– Еще одна мысль, душа моя, и мы с тобой уже никуда не уйдем с-сегодня. – Только вот это шипение в речи его и выдавало с головой.
– Яр, ты хоть поспи пока в отдельной спальне, а? – Смущения сдержать не удалось – залилась румянцем.
– Ты полагаешь, что я не способен держать себя в руках? – Ох уж эти высокомерно вздернутые брови!
Пальцы сами потянулись погладить тонкий, уже заживший шрам на лице. До конца он так и не сошел. Ал-шаэ прикрыл глаза, тихо выдыхая, но позволил себя касаться.
– Боюсь, сама не сдержусь, – призналась честно.
– Тогда организуем заключение союза завтра, – ответил невозмутимо невозможный иршас, резко поднимаясь с кровати. – Но для этого сегодня придется хорошо поработать.
Подошел, наклонившись, коснулся ладонью щеки, а потом, перенеся ее на затылок, жестко зафиксировал голову, не давая шевельнуться. Раздвоенный язык пролез в ворот рубашки, нагло играя с кожей, заставляя судорожно втягивать в себя воздух. Пальцы медленно поглаживали живот, вызывая странные мурашки по всему телу, она уже почти задыхалась, когда Нильяр наконец поцеловал. Сейчас в этом поцелуе было мало нежности, но ей и не хотелось. Власть. Сила. Жажда. Страсть. Ей не нужно было слов, чтобы видеть, что на дне его глаз живет только она, так же как и в душе.
Поцелуй вдруг изменился – стал тягучим, почти ласковым, словно он старался выпить ее целиком, захватить полностью душу и сердце, будто они и так ему не принадлежали.
– Мне пора, – отстранился с легким сожалением, накидывая легкий плащ. – Оденусь у себя. А ты… – Нет, внешне ничего не изменилось, но она всей кожей ощущала его страсть, его теплую нежность. – Ты иди готовься, Рин-э. Думаю, твоя сестра по крови с радостью поможет. С Илшиарденом я сам поговорю, но, думаю, вместе с твоей предполагаемой мачехой мы с ним справимся.

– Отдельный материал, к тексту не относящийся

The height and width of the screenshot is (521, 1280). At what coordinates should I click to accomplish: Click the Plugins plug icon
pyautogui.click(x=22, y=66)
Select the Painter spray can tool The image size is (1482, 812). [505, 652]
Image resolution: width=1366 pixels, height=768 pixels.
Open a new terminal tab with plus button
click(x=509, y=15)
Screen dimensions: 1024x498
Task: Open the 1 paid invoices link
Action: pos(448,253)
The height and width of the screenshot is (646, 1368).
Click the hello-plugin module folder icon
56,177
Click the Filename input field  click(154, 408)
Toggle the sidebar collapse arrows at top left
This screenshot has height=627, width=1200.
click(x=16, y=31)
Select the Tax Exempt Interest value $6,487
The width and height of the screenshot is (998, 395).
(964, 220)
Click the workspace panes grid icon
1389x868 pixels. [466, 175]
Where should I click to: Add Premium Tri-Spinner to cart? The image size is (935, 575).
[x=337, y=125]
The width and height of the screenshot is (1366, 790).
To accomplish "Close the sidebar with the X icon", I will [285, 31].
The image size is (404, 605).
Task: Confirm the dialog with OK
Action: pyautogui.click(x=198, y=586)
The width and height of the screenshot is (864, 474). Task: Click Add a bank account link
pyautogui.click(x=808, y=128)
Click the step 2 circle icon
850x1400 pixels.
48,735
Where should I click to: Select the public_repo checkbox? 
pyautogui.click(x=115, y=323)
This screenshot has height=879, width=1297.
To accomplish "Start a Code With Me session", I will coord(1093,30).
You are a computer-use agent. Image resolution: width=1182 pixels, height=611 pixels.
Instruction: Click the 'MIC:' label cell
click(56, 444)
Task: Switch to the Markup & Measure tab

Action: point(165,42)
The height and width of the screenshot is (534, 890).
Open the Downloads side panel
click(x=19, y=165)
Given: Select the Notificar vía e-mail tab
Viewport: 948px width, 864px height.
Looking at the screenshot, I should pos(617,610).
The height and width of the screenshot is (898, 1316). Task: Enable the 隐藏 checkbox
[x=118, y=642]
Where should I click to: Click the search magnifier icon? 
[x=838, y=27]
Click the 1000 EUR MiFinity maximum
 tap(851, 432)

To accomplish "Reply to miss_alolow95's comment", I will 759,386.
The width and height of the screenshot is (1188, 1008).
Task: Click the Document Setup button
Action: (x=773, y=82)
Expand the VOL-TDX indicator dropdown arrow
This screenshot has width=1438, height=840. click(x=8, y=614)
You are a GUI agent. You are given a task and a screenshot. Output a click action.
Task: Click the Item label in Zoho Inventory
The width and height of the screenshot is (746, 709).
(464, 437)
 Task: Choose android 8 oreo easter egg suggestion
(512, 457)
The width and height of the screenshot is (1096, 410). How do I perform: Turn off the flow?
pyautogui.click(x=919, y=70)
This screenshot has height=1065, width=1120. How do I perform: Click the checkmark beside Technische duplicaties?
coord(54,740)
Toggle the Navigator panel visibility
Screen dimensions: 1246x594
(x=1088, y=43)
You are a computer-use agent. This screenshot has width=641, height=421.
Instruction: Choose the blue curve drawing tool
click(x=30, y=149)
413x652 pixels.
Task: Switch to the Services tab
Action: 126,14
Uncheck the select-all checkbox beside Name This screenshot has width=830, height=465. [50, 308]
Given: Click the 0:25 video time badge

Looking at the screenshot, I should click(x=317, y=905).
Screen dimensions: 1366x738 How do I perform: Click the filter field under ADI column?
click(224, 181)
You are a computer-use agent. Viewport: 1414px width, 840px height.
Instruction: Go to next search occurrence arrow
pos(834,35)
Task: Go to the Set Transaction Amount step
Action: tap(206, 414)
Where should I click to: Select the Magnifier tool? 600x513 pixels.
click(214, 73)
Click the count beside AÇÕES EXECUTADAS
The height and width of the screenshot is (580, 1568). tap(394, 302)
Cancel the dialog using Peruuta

И исчез, оставляя ее в весьма растрепанных чувствах, если не сказать сильнее. Губы сами разъехались в предательской улыбке. Вот так дела… На мгновение сердце кольнула уже привычная боль. Нет, она не могла бы упрекнуть отца в том, что он наконец после стольких мучений обрел свое нежданное коварное счастье. Сестра Эранъяша была ей искренне симпатична – умная, целеустремленная, настойчивая, преданная, любящая все эти бесконечно долгие годы за двоих. У нее было все, чего не было у той, которая ее создала. Анайлиса… вспоминать не хотелось. Конечно, ей рассказали, пришлось это сделать. Наверное, она просто перегорела, а может, была действительно не слишком хорошей дочерью. Но когда самые страшные подозрения подтвердились, просто вздохнула спокойно. Мать перестала для нее существовать еще в тот момент, когда начала предавать и лгать. Сейчас можно было просто спокойно вздохнуть.